Go to the line holding "リピートタイ 屋内用 250mm" in the entries below and write out exactly every line down to and including the line holding "写真+リスト (973, 397)".
== Segment start ==
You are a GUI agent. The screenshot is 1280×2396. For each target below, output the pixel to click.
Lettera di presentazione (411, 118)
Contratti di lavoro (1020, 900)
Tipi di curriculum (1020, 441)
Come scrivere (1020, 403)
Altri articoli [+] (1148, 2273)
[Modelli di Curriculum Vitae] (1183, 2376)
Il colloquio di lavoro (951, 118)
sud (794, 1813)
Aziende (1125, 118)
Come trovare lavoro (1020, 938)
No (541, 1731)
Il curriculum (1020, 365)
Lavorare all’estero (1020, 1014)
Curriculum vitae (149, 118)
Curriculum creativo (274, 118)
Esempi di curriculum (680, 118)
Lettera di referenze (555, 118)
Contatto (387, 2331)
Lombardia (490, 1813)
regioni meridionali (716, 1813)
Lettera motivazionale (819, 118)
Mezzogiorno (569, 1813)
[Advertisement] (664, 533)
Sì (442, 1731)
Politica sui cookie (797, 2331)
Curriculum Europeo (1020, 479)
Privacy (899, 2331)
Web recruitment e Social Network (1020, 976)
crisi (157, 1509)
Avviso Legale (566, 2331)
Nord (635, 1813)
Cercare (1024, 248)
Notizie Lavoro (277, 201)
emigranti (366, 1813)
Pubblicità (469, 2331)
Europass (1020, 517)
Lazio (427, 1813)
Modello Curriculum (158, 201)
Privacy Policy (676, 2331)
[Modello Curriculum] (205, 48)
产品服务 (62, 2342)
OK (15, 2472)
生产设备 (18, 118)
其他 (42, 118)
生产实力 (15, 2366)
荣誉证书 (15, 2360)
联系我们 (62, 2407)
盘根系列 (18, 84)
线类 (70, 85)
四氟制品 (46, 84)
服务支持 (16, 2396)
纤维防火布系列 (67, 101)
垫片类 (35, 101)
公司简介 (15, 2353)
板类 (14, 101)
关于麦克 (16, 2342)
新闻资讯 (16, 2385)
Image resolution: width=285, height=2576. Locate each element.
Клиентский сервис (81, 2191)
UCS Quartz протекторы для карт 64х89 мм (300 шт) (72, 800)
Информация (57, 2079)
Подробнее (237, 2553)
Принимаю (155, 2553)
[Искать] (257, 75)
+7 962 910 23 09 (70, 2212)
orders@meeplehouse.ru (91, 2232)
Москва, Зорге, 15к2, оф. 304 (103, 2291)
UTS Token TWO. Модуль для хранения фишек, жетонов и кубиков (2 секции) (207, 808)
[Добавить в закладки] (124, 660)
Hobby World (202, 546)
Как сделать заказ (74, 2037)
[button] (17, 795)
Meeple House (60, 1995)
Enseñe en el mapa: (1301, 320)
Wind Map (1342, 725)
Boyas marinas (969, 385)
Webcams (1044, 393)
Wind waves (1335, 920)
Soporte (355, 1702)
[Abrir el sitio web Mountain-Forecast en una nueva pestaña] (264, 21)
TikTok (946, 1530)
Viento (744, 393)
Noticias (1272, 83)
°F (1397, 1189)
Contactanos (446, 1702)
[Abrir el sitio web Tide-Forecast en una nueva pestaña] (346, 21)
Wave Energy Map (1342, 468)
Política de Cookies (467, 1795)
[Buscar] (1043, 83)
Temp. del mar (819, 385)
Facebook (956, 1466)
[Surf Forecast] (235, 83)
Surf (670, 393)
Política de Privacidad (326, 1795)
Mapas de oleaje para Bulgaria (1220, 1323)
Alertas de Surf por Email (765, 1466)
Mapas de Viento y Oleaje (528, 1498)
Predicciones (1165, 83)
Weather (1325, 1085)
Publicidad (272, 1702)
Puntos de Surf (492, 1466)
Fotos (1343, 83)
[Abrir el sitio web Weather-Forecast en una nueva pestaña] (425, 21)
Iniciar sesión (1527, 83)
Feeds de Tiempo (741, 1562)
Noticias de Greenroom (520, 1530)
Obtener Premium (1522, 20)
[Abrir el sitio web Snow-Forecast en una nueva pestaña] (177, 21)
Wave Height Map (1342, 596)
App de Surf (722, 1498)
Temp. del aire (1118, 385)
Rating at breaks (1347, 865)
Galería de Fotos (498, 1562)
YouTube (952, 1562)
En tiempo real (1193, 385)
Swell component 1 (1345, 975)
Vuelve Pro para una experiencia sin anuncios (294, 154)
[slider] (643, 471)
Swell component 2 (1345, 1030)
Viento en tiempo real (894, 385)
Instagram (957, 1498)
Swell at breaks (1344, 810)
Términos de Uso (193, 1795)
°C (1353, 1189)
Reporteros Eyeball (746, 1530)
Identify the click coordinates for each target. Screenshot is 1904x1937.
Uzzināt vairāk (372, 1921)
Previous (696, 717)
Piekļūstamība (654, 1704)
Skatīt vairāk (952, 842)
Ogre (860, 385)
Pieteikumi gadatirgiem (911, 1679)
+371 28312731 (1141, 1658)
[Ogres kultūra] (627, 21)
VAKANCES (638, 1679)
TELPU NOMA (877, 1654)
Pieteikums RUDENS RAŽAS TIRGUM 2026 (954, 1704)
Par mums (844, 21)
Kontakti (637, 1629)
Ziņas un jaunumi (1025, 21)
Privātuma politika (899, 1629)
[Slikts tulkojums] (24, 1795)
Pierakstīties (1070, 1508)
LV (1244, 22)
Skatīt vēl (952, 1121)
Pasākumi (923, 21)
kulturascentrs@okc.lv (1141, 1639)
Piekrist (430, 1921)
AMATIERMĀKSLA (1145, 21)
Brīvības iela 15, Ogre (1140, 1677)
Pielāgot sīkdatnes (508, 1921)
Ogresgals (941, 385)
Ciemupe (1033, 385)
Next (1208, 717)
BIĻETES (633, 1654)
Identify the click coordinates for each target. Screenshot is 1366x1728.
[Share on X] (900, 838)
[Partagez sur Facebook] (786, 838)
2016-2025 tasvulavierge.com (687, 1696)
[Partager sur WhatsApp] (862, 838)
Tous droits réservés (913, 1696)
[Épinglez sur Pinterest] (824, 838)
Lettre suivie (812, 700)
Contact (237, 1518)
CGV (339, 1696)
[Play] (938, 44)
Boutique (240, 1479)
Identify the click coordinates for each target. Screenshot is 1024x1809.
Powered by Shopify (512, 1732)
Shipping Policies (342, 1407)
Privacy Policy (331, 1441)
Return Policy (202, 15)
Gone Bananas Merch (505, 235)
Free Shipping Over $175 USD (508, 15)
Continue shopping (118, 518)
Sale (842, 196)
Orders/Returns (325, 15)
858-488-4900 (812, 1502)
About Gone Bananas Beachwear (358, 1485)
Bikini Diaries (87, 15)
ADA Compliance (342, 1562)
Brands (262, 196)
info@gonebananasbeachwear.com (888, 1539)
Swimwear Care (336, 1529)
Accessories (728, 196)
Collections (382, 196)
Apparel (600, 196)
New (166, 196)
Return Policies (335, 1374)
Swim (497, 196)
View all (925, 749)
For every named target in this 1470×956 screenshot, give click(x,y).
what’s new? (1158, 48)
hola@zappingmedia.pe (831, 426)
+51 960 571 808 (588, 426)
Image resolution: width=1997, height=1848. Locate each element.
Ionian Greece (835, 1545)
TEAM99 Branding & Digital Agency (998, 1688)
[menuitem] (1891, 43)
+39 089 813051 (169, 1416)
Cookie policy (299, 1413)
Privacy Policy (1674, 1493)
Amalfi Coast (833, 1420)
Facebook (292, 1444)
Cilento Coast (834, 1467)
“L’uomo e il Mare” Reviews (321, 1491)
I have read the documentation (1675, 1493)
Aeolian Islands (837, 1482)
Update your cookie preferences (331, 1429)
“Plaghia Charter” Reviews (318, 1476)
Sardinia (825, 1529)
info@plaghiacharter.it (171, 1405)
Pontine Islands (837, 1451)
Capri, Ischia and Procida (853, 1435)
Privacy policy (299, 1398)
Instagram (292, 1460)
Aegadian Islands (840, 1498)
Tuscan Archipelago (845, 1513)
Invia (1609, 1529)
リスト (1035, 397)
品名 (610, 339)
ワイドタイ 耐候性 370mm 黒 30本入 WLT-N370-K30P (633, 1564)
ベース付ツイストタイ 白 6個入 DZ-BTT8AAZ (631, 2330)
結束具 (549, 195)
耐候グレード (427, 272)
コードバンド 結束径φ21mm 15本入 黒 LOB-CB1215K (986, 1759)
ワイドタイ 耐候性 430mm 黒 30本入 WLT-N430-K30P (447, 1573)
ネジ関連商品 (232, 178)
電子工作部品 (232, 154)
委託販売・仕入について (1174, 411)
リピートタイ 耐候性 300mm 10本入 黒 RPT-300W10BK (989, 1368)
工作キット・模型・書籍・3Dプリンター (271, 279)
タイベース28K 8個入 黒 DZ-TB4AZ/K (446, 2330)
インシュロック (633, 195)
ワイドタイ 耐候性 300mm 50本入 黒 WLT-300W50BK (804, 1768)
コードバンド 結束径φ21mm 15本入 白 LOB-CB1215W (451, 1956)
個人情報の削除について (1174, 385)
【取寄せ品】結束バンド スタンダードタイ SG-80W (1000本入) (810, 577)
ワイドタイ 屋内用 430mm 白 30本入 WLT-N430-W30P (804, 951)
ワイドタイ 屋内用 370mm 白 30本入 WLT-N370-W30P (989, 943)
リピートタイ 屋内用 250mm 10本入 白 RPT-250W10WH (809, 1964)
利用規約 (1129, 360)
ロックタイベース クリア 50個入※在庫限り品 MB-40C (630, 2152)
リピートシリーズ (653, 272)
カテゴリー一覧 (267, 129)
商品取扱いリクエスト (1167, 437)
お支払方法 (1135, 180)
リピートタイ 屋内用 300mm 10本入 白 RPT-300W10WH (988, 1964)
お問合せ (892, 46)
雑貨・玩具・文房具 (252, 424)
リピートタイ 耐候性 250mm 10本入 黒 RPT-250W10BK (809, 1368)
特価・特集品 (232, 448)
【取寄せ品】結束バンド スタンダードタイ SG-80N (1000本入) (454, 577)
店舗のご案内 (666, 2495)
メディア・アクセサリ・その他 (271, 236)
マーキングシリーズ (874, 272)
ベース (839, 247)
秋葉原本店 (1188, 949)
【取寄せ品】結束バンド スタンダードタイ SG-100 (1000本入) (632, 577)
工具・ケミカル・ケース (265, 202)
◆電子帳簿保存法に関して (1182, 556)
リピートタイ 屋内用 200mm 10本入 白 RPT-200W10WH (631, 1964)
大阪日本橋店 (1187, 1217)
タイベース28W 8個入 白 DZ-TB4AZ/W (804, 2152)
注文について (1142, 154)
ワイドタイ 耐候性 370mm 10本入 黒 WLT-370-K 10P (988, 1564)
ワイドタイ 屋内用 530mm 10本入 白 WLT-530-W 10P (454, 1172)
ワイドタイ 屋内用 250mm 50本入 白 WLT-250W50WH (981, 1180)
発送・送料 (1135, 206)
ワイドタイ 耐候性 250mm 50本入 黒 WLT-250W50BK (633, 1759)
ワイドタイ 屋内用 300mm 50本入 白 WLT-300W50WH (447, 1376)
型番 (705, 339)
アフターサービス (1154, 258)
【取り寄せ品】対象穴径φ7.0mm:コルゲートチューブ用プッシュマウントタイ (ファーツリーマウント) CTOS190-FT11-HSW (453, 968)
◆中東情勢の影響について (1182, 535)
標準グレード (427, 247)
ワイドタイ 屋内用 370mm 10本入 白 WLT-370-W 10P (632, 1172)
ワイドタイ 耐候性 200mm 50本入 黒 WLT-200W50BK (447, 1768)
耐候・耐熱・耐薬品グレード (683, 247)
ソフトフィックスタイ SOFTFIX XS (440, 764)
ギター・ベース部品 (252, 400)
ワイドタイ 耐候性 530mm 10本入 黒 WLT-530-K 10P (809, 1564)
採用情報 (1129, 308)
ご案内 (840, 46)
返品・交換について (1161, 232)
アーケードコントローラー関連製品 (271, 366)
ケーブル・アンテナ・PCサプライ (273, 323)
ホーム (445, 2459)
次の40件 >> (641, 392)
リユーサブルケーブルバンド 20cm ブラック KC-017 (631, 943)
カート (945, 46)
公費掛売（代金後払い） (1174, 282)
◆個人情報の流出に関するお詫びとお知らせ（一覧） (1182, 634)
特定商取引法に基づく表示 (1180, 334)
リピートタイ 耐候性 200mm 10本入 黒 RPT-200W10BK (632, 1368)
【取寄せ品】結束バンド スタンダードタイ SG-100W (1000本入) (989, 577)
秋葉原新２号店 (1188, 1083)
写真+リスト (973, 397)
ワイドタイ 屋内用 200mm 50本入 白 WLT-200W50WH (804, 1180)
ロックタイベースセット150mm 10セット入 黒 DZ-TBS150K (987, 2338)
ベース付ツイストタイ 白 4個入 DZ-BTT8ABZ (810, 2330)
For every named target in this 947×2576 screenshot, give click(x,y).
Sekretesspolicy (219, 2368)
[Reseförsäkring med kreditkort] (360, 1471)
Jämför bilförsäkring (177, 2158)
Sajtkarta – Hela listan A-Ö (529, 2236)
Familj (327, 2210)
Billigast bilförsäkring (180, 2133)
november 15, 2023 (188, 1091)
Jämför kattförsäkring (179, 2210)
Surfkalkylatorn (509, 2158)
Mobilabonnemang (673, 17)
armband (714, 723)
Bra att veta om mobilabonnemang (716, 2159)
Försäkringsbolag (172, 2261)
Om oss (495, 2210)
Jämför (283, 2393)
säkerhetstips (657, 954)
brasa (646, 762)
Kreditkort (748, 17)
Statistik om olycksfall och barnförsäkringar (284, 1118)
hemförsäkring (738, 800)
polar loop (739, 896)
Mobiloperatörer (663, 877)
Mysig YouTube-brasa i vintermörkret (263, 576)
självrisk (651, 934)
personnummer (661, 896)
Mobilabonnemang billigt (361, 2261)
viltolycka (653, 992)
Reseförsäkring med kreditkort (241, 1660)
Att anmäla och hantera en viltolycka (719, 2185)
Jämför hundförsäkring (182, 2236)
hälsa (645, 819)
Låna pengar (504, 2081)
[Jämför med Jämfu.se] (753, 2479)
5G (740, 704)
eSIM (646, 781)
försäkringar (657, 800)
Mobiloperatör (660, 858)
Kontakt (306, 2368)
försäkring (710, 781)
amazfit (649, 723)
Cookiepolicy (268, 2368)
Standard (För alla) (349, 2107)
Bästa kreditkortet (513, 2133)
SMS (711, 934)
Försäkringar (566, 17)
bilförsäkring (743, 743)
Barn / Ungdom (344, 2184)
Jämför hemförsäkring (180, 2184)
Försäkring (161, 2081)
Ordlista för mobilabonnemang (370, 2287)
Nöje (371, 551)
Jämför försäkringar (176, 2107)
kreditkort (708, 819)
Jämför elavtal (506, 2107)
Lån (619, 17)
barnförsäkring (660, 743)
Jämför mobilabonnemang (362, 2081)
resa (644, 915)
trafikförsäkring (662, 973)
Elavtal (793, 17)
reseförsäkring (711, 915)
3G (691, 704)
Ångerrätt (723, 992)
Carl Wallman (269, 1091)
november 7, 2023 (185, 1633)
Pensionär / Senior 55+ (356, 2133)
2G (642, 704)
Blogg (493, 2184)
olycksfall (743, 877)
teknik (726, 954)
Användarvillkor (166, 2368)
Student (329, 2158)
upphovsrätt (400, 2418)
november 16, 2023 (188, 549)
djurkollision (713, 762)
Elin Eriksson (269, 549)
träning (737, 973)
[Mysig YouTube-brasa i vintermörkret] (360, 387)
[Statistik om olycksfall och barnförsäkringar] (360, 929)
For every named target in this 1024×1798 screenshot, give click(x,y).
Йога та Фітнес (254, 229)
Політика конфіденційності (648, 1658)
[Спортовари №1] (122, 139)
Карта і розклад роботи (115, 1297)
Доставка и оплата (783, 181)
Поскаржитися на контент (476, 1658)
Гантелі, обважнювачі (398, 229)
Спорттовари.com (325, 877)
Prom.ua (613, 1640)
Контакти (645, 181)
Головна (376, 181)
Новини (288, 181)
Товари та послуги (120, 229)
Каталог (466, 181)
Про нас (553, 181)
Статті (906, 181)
== Segment end ==
### [Answer for this exercise]
リピートタイ 屋内用 250mm 10本入 白 RPT-250W10WH (809, 1964)
利用規約 (1129, 360)
ロックタイベース クリア 50個入※在庫限り品 MB-40C (630, 2152)
リピートシリーズ (653, 272)
カテゴリー一覧 (267, 129)
商品取扱いリクエスト (1167, 437)
お支払方法 (1135, 180)
リピートタイ 屋内用 300mm 10本入 白 RPT-300W10WH (988, 1964)
お問合せ (892, 46)
雑貨・玩具・文房具 (252, 424)
リピートタイ 耐候性 250mm 10本入 黒 RPT-250W10BK (809, 1368)
特価・特集品 (232, 448)
【取寄せ品】結束バンド スタンダードタイ SG-80N (1000本入) (454, 577)
店舗のご案内 (666, 2495)
メディア・アクセサリ・その他 (271, 236)
マーキングシリーズ (874, 272)
ベース (839, 247)
秋葉原本店 (1188, 949)
【取寄せ品】結束バンド スタンダードタイ SG-100 (1000本入) (632, 577)
工具・ケミカル・ケース (265, 202)
◆電子帳簿保存法に関して (1182, 556)
リピートタイ 屋内用 200mm 10本入 白 RPT-200W10WH (631, 1964)
大阪日本橋店 (1187, 1217)
タイベース28W 8個入 白 DZ-TB4AZ/W (804, 2152)
注文について (1142, 154)
ワイドタイ 耐候性 370mm 10本入 黒 WLT-370-K 10P (988, 1564)
ワイドタイ 屋内用 530mm 10本入 白 WLT-530-W 10P (454, 1172)
ワイドタイ 屋内用 250mm 50本入 白 WLT-250W50WH (981, 1180)
発送・送料 (1135, 206)
ワイドタイ 耐候性 250mm 50本入 黒 WLT-250W50BK (633, 1759)
ワイドタイ 屋内用 300mm 50本入 白 WLT-300W50WH (447, 1376)
型番 (705, 339)
アフターサービス (1154, 258)
【取り寄せ品】対象穴径φ7.0mm:コルゲートチューブ用プッシュマウントタイ (ファーツリーマウント) CTOS190-FT11-HSW (453, 968)
◆中東情勢の影響について (1182, 535)
標準グレード (427, 247)
ワイドタイ 屋内用 370mm 10本入 白 WLT-370-W 10P (632, 1172)
ワイドタイ 耐候性 200mm 50本入 黒 WLT-200W50BK (447, 1768)
耐候・耐熱・耐薬品グレード (683, 247)
ソフトフィックスタイ SOFTFIX XS (440, 764)
ギター・ベース部品 (252, 400)
ワイドタイ 耐候性 530mm 10本入 黒 WLT-530-K 10P (809, 1564)
採用情報 (1129, 308)
ご案内 (840, 46)
返品・交換について (1161, 232)
アーケードコントローラー関連製品 (271, 366)
ケーブル・アンテナ・PCサプライ (273, 323)
ホーム (445, 2459)
次の40件 >> (641, 392)
リユーサブルケーブルバンド 20cm ブラック KC-017 (631, 943)
カート (945, 46)
公費掛売（代金後払い） (1174, 282)
◆個人情報の流出に関するお詫びとお知らせ（一覧） (1182, 634)
特定商取引法に基づく表示 (1180, 334)
リピートタイ 耐候性 200mm 10本入 黒 RPT-200W10BK (632, 1368)
【取寄せ品】結束バンド スタンダードタイ SG-100W (1000本入) (989, 577)
秋葉原新２号店 (1188, 1083)
写真+リスト (973, 397)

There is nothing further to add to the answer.